PROBABLYPWNED
VulnerabilitiesMarch 9, 20263 min read

Delta Electronics COMMGR2 Flaws Score CVSS 9.8

Two critical vulnerabilities in Delta Electronics COMMGR2 enable remote code execution without authentication. ICS operators should patch to v2.11.1 immediately.

Marcus Chen

Delta Electronics released patches for two critical vulnerabilities affecting COMMGR2, its communication management software widely deployed in industrial automation environments. Both flaws allow unauthenticated remote attackers to execute arbitrary code on affected systems—a worst-case scenario for operational technology networks.

CVE-2026-3630 is a stack-based buffer overflow carrying a CVSS score of 9.8. The companion vulnerability, CVE-2026-3631, is an out-of-bounds read that scores 7.5 and enables denial-of-service attacks. Both affect COMMGR2 versions 2.11.0 and earlier on Windows platforms.

What Makes These Vulnerabilities Dangerous

The attack parameters are about as bad as they get. Network-accessible, no authentication required, no user interaction needed. An attacker with network access to COMMGR2 can trigger the buffer overflow remotely, potentially gaining full control over the host system. In ICS environments, that often means access to PLCs, HMIs, and other process control equipment.

COMMGR2 serves as a communication gateway in Delta's industrial automation ecosystem. It handles protocol conversion and data exchange between various devices—exactly the kind of chokepoint attackers target when trying to pivot through OT networks.

The stack-based buffer overflow (CWE-121) occurs due to improper bounds checking on input data. Successful exploitation gives attackers the ability to overwrite return addresses and hijack program execution. The out-of-bounds read vulnerability, while less severe, can crash the service and disrupt industrial operations.

Affected Versions and Remediation

All COMMGR2 installations running versions 0 through 2.11.0 are vulnerable. Delta Electronics published advisory Delta-PCSA-2026-00005 with remediation guidance.

Immediate actions:

  1. Upgrade COMMGR2 to version 2.11.1 or later
  2. Restrict network access to COMMGR2 systems using firewall rules
  3. Monitor for unusual connection attempts to COMMGR2 services
  4. Segment OT networks from corporate IT infrastructure

If patching isn't immediately possible, isolate affected systems behind additional network controls. These vulnerabilities have already been sighted in the wild—two separate observations according to threat tracking databases.

ICS Vulnerabilities Continue to Surge

This disclosure follows a pattern of critical ICS vulnerabilities hitting the industry in recent weeks. CISA recently added Hikvision and Rockwell vulnerabilities to its Known Exploited Vulnerabilities catalog, underscoring the sustained targeting of industrial systems. The MongoDB memory vulnerability we covered earlier demonstrates that both IT and OT platforms remain under heavy scrutiny from vulnerability researchers and attackers alike.
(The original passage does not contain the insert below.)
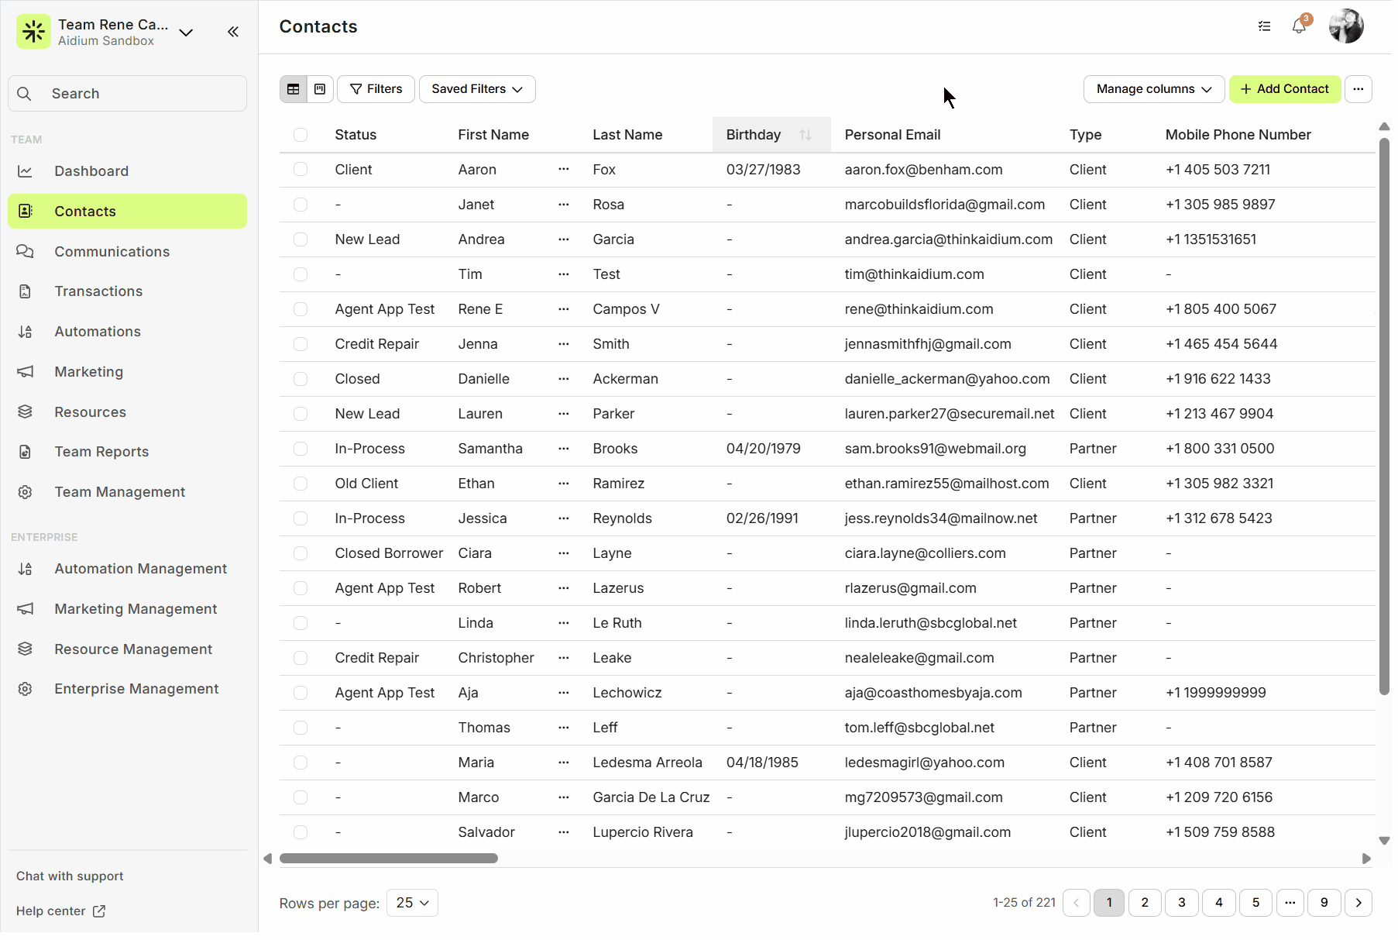The width and height of the screenshot is (1398, 940).
Task: Open the Manage columns dropdown
Action: click(x=1153, y=89)
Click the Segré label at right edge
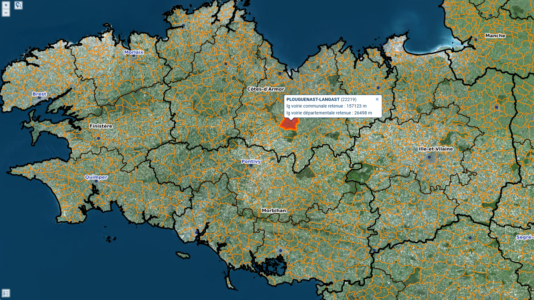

Delta Electronics has historically been responsive to security reports, but ICS vendors across the board struggle with the long patch cycles inherent to operational technology. Many facilities run equipment that can't be taken offline for updates without significant production impact.

Why This Matters

Buffer overflows in industrial software carry consequences beyond typical IT breaches. Compromising a communication gateway can give attackers visibility into process data, the ability to manipulate control signals, or simply the power to halt operations. For manufacturing facilities, energy infrastructure, or water treatment plants running Delta equipment, these patches should be treated as emergency priorities.

The unchanged severity metrics between the two CVEs—both rated critical or high—suggest the underlying code paths share similar weaknesses. Organizations should audit their Delta Electronics deployments comprehensively, not just systems running COMMGR2. Where there's one buffer overflow, there are often more.